La Chine mène depuis 1978 un plan de reforestation connu sous le nom de Grande Muraille Verte. L’objectif est de freiner l’expansion des déserts de Gobi et de Taklamakan par la plantation massive d’arbres.
- 66 milliards d’arbres ont déjà été plantés.
- Il est prévu d’ajouter 34 milliards d’ici le milieu de ce siècle.
Cet effort a fait du pays l’un des leaders mondiaux de la reforestation, avec un impact direct sur la capture de carbone et la récupération des sols dégradés.
Croissance accélérée des forêts plantées
Une étude citée par Live Science a révélé que les arbres de ces plantations poussent plus vite que ceux des forêts naturelles.
- Les forêts plantées ont augmenté leur surface foliaire 66 % plus rapidement.
- Dans des conditions comparables, elles ont poussé presque 5 % plus vite que les forêts naturelles.
L’explication réside dans la gestion intensive :
- Utilisation d’espèces à croissance rapide comme l’eucalyptus et le peuplier.
- Élimination de la végétation concurrente.
- Fertilisation fréquente.
Avantages et limites
Selon l’écologue paysagiste Yuhang Luo, les plantations forestières sont efficaces pour l’absorption de carbone à court terme, mais leur avantage est temporaire. Pour le stockage de carbone à long terme et la résilience des écosystèmes, les forêts naturelles restent irremplaçables.
Cela pose un dilemme : tandis que les plantations offrent des bénéfices immédiats dans la lutte contre le changement climatique, les forêts naturelles garantissent la stabilité écologique et la biodiversité à long terme.

L’autre Grande Muraille Verte : l’Afrique
Onze pays africains promeuvent un projet similaire : la Grande Muraille Verte du Sahara et du Sahel. Leur objectif est de construire un corridor de 8 000 km allant du Sénégal à Djibouti.
Pays participants
Sénégal, Mauritanie, Mali, Burkina Faso, Niger, Nigeria, Tchad, Soudan, Éthiopie, Érythrée et Djibouti.
Impacts notables
- Protection du sol et du climat : rétention d’humidité et création de microclimats.
- Sécurité alimentaire : systèmes agroforestiers combinant arbres et cultures.
- Impact socio-économique : création de 10 millions d’emplois verts, réduction des migrations et des conflits.
- Capture de carbone : millions de tonnes absorbées pour atténuer le changement climatique.
Comparaison entre projets
- Chine : mise sur des monocultures d’espèces à croissance rapide, avec des bénéfices immédiats en capture de carbone mais des risques de perte de biodiversité.

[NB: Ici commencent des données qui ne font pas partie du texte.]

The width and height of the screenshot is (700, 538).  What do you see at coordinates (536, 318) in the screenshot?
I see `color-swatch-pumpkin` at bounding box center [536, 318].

- Afrique : cherche à intégrer arbres et cultures dans des systèmes agroforestiers, avec une approche plus communautaire et durable.
Les deux projets montrent comment la reforestation peut être un outil puissant contre la désertification et le changement climatique, bien que leurs approches soient différentes.
La Grande Muraille Verte de Chine et celle du Sahara-Sahel sont des exemples de la manière dont l’humanité affronte la désertification et le changement climatique avec des projets à l’échelle continentale.
Bien que les plantations offrent des bénéfices immédiats, les experts avertissent que seules les forêts naturelles garantissent la résilience écologique à long terme.